CATEGORY

Stop Using Children as Props in the War on Opiods

by Angela Pupino | October 24, 2016 2:59 pm

Originally published on the Huffington Post.

Photo credit: DJWess via Flickr Creative Commons

It is no secret that the opioid epidemic is ravaging communities across the United States.

In my hometown of Youngstown, Ohio, it seems like every nightly news broadcast brings stories of still more opioid overdoses and deaths. But there was a local news story this month that stopped me in my tracks.

It was a video of an 8-year-old boy being told that his mother had died of an opioid overdose. Since it was posted on October 10th, it has been viewed millions of times. That means that millions of people, around the world, have watched a child find out about his mother’s death. Millions of people have witnessed an intensely personal and vulnerable moment in a child’s life.

The boy’s father, Brenden Bickerstaff-Clark, who appears in the video and made the decision to upload it, says that he shared it with the world so that people would know the dangers of heroin use. As his Facebook post sharing the video states, he hopes that seeing his child’s grief will “maybe help save a child’s parent’s life”.

This is not the first time that a child has been used to showcase the destruction that opioids can bring to individuals, families, and communities. Early in September, police in East Liverpool, Ohio, posted photos of a 4-year-old boy in the backseat of a car while his grandmother and her boyfriend, victims of heroin overdose, were slumped in the front of the car.

The City of East Liverpool’s reasoning for publicizing the photos with the child’s face visible mirrored those of Bickerstaff-Clark. In a Facebook post accompanying the photos, they stated that, “This child can’t speak for himself but we are hopeful his story can convince another user to think twice about injecting this poison while having a child in their custody.”

But that’s exactly the problem. Why are we using children who can’t speak for themselves as symbols of a national battle against heroin and opioids? In the 21st century, these pictures and videos will never go away. In addition to coping with the loss of their parents or guardians, these children will live in shadow of this internet publicity forever.

In addition, the use of children to raise awareness about heroin addiction demonstrates a fundamental misunderstanding of the opioid addiction problem in the United States, and therefore the ability of photos and videos of children to solve the problem. Even though the City of East Liverpool’s post above explicitly mentions the injection of heroin, many opioid users are not heroin users, especially at first.

The major drivers of the opioid addiction epidemic are prescription opioid painkillers. Almost half of young heroin users surveyed had first used prescription opioids before switching to heroin. In 2012, the CDC reports that 13 states had more opioid prescriptions than people in their states. Ohio was one of them. In Ohio’s Scioto County alone in 2010, 9.7 million doses of opioid painkillers were prescribed to only 78,000 people.

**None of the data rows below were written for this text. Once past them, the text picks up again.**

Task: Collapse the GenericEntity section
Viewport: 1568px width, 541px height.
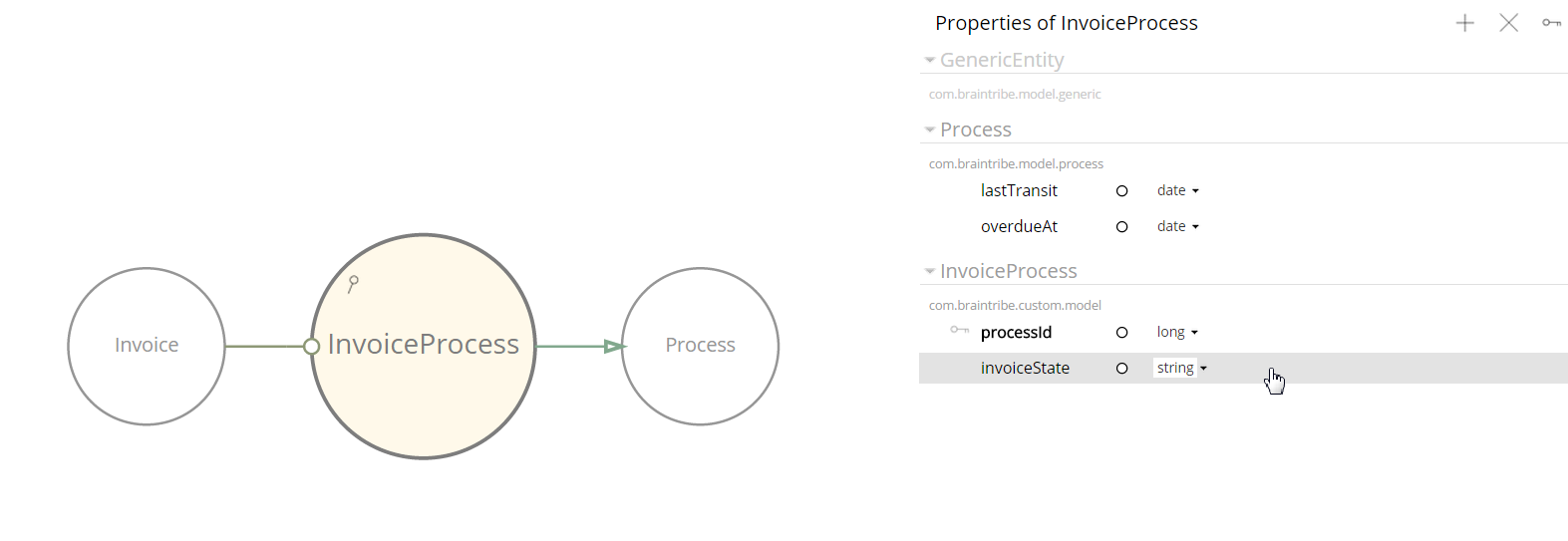Action: click(930, 61)
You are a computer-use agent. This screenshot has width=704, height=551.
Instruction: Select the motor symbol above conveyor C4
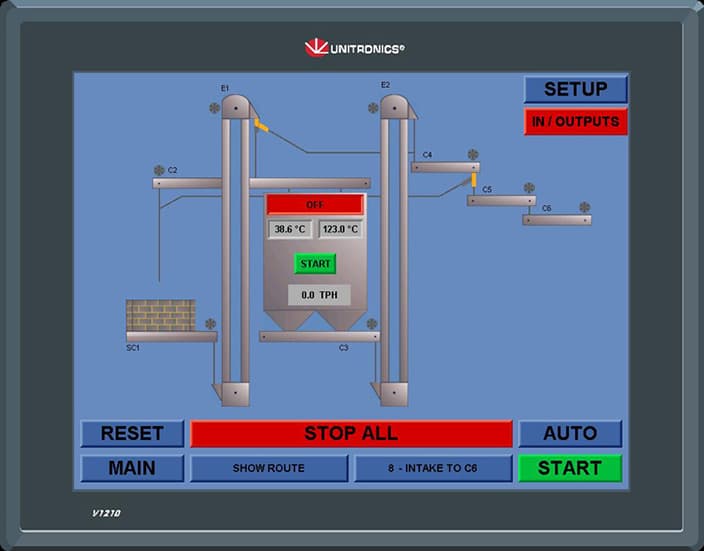[x=473, y=155]
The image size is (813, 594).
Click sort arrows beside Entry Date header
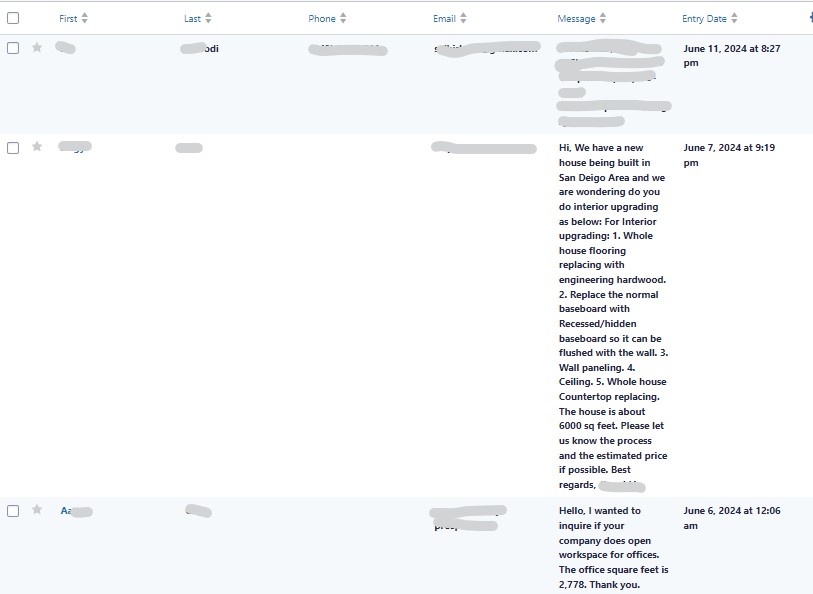[x=734, y=18]
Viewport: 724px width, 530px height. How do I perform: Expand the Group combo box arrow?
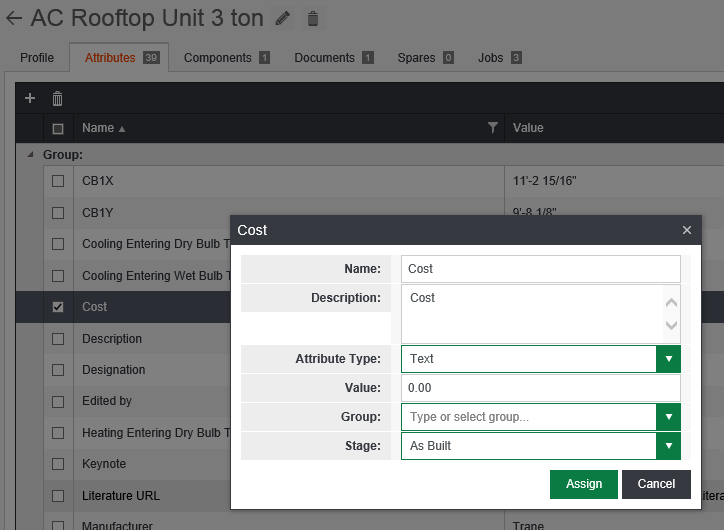pyautogui.click(x=668, y=417)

Is a video of a sobbing child who lost his mother to heroin going to keep a man with chronic lower back pain from becoming addicted to an opioid painkiller? Will it stop a patient recovering from surgery from taking an opioid more frequency than directed by her doctor? Probably not, even though these can be the first step towards becoming addicted to opioids and eventually switching over to heroin.

Make no mistake, children are often victims of the opioid epidemic. Communities like mine are in crisis, and drastic times sometimes call for drastic answers. In addition to opioid related neglect and abuse, children themselves can fall victim to opioid dependency. In Scioto county, an epicenter of the opioid epidemic, one in ten babies was born opioid dependent in 2009. This is a tragedy that these communities must grapple with.

There are no easy answers here, but it is clear to me that publicizing the faces, the grief, and the loss of children affected by opioid abuse is not the right one.

Combatting the opioid epidemic will not be easy. It will require the cooperation of doctors, public health departments, state and local government officials, medication prescribers, law enforcement, rehabilitation centers, and, of course, caring and informed citizens. What it will not require is exploiting grieving children.